Blessings next week Carol Ann
You are loved,
dear Carol Ann. ♥
Carol Ann, it’s easy to go into what ifs with regrets and wish things were better. Ultimately, it’s all in the past, and everything happens for a reason.
I’d like to make space for spontaneous moments of happiness by making time to sleep enough, eating healthy meals, finding balance in my social and relationship life, and being attentive to when and how I overwork. My habits and compulsions can take over, and I’d like to wear down their electric charge so that I can have more space for the positive.
I have rephrased the question to, what gives me energy or revives me. Sun, warmth, a text, a handwritten card, a color variation in the petal of a flower, giggles, solving the wordle and connections puzzles and……

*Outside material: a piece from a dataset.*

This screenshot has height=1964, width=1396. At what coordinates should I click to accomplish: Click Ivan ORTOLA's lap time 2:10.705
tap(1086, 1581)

I make space by being aware.
Many things bring me contentment and I find joy in so many things. I am truly lucky in this aspect. I am easily amused.

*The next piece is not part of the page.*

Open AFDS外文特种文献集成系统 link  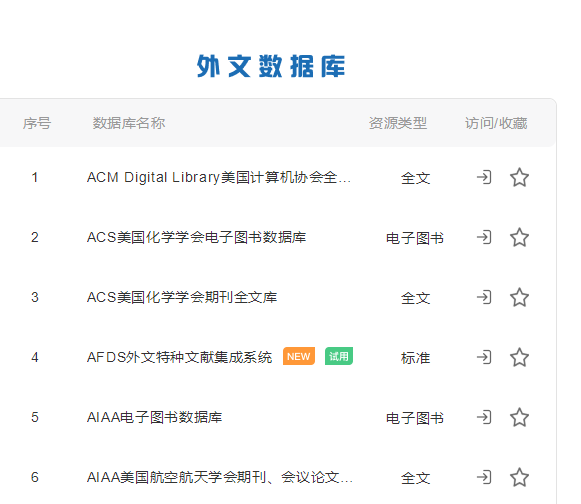tap(179, 357)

I would like to make more time for meditation, playing music, hiking or riding, to name a few.
But making more time is the trick. Not to make excuses, but I am😁, but so much of my time is spent earning a living. What a weird thing to say out loud. But it’s true. And then there’s the exhaustion that comes with working a lot. I know there is time that can be used more efficiently to squeeze in more of these things that I find enjoyable, but it’s a seemingly difficult task.
Maybe I can make a daily schedule just for these things, just like I do for work. Hmmm, I’m curious to read your responses.

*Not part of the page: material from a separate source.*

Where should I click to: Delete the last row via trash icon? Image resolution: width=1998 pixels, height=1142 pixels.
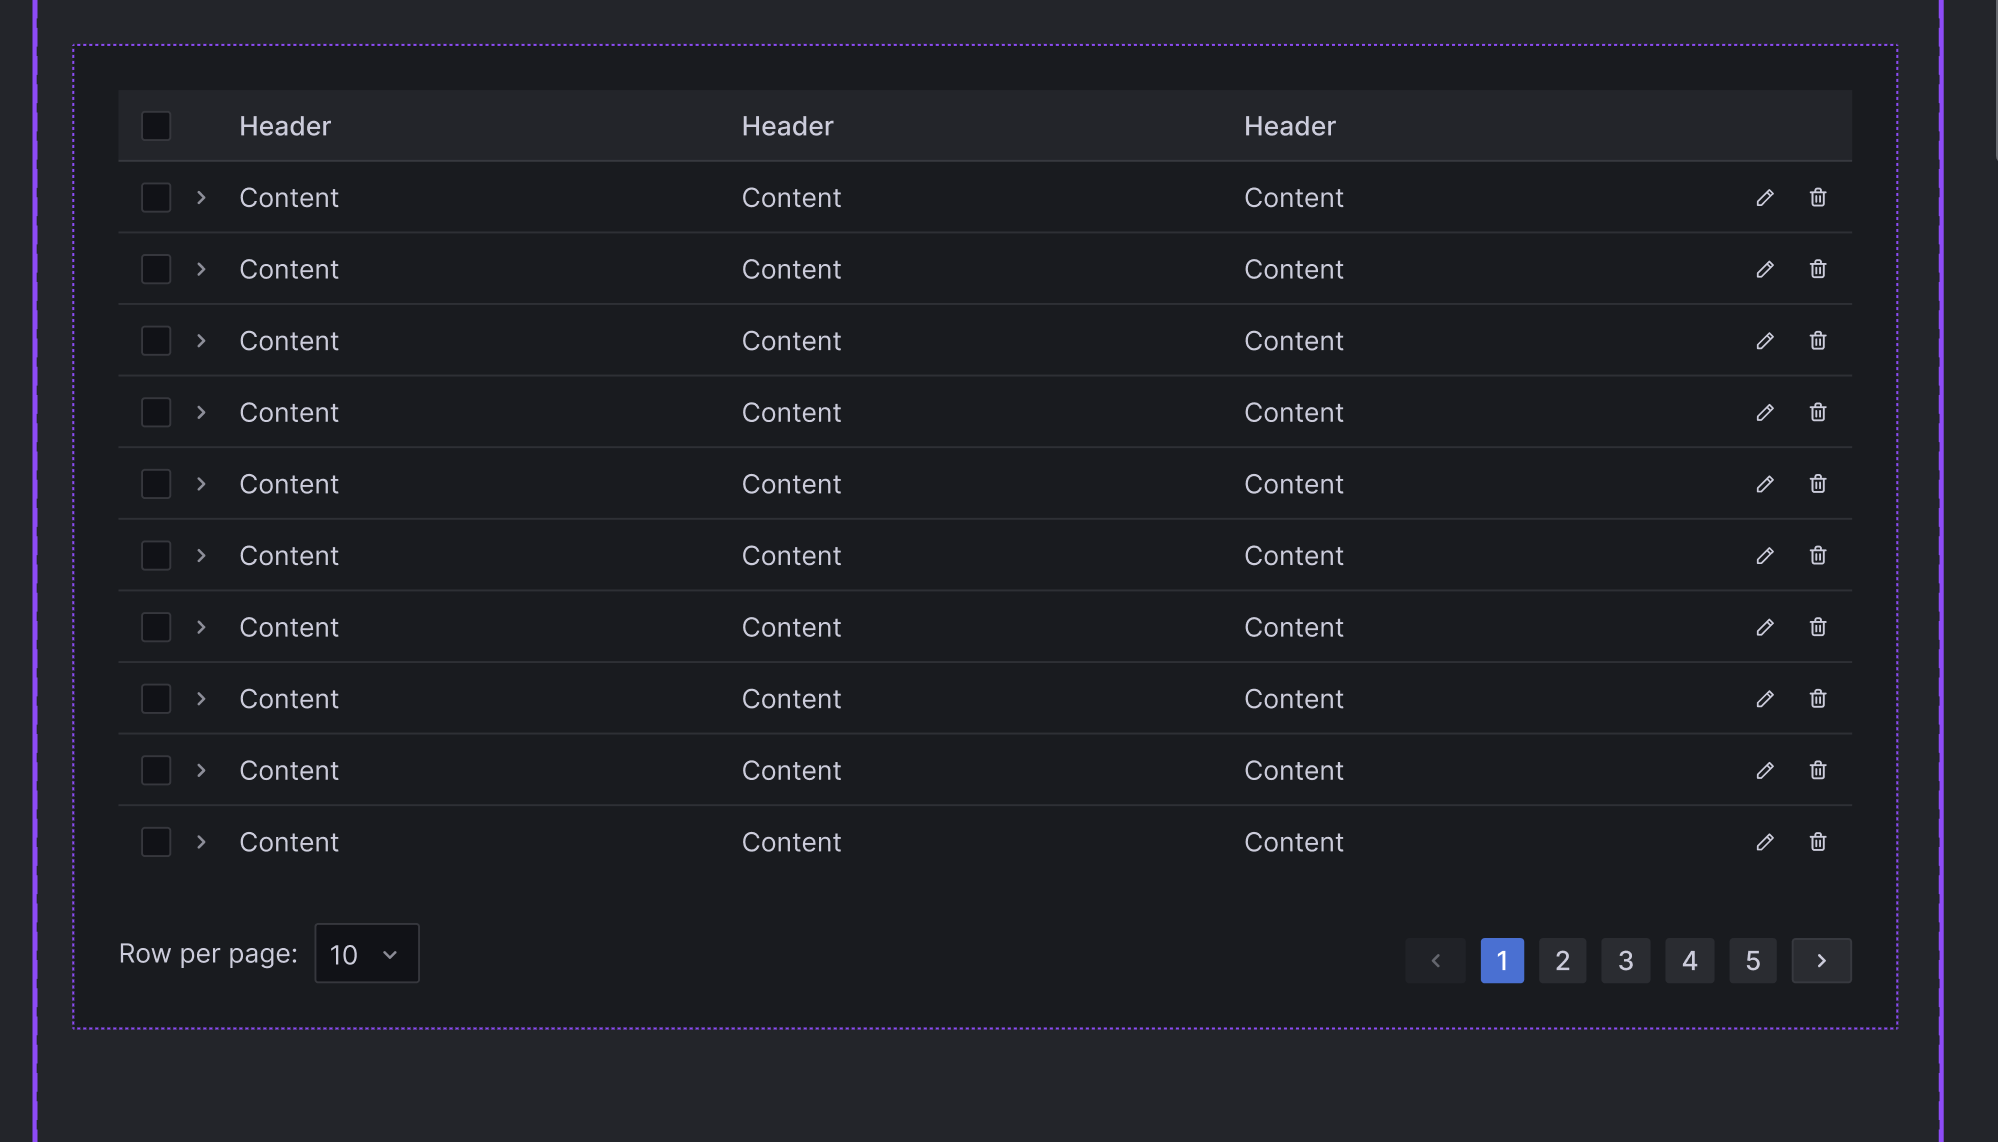point(1818,842)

I seem to work a lot myself Charlie. Not nearly as much as when younger. Most everything I have done and do, involves a fair share of manual labor. I am a firm believer that I sleep well at night due the exertions (i.e. exhaustion) of a good day’s work with the goal of feeding myself and a few others. Nothing like the repair to my form that results from a good night’s slumber. Also, nothing like resting more often and just observing the comings and goings of the world that encircles me.
I have thought
that I didn’t have time for a lot of things,
dear Charlie,
but somehow
the time appeared,
and I did them anyway.
Somehow
I found the time
by making it.
You can too.
Start with picking one thing at a time . . .
you might surprise yourself. ♥
I am grateful I find joy in many resources: in nature, doing my practices, teaching Qigong and Yoga, being with my friends and family–this list goes on. My life is extremely busy at this time with my FT job, my part-time endeavors, and my family. I make time for joy by being intentional. I schedule checks in with several of my friends. I schedule time with my husband. I schedule time outdoors. I am schedule my spiritual practice. I am not rigid– life has currents and cross-currents. But, I know when I set the intention it’s much more likely to manifest.
”But, I know when I set the intention it’s much more likely to manifest.”
I have found this to be true for me as well,
dear Avril. ♥
Thank you Sparrow
While I know that happiness comes from within, there are many things in this beautiful world that make me happy. Fresh flowers in my chiropractor’s office yesterday that another client brought in from her garden – a colorful mix of some things I knew and some that I didn’t, but gorgeous yellow calla lilies that really made me smile💐Being with my yoga students makes me happy. Knowing that my offerings make them feel good in some way also makes me happy. My dogs. My husband. Butterflies. A bird sitting on top of an electric pole singing his little heart out when I left the post office yesterday. Poetry. The book I’m currently reading. This strong, foamy coffee from the Nespresso machine my friend gave me. I feel like I’m at a fancy French bistro with this stuff!
I do my best to make space to enjoy life. If we are going to be here in this world, may as well enjoy it, right? And share it!
Happy Wednesday ☀️
A big yes to enjoying what we witness, SunnyPatti.
We might as well,
dear SunnyPatti! ♥
Reading the bible makes me happy, and I do a lot of that.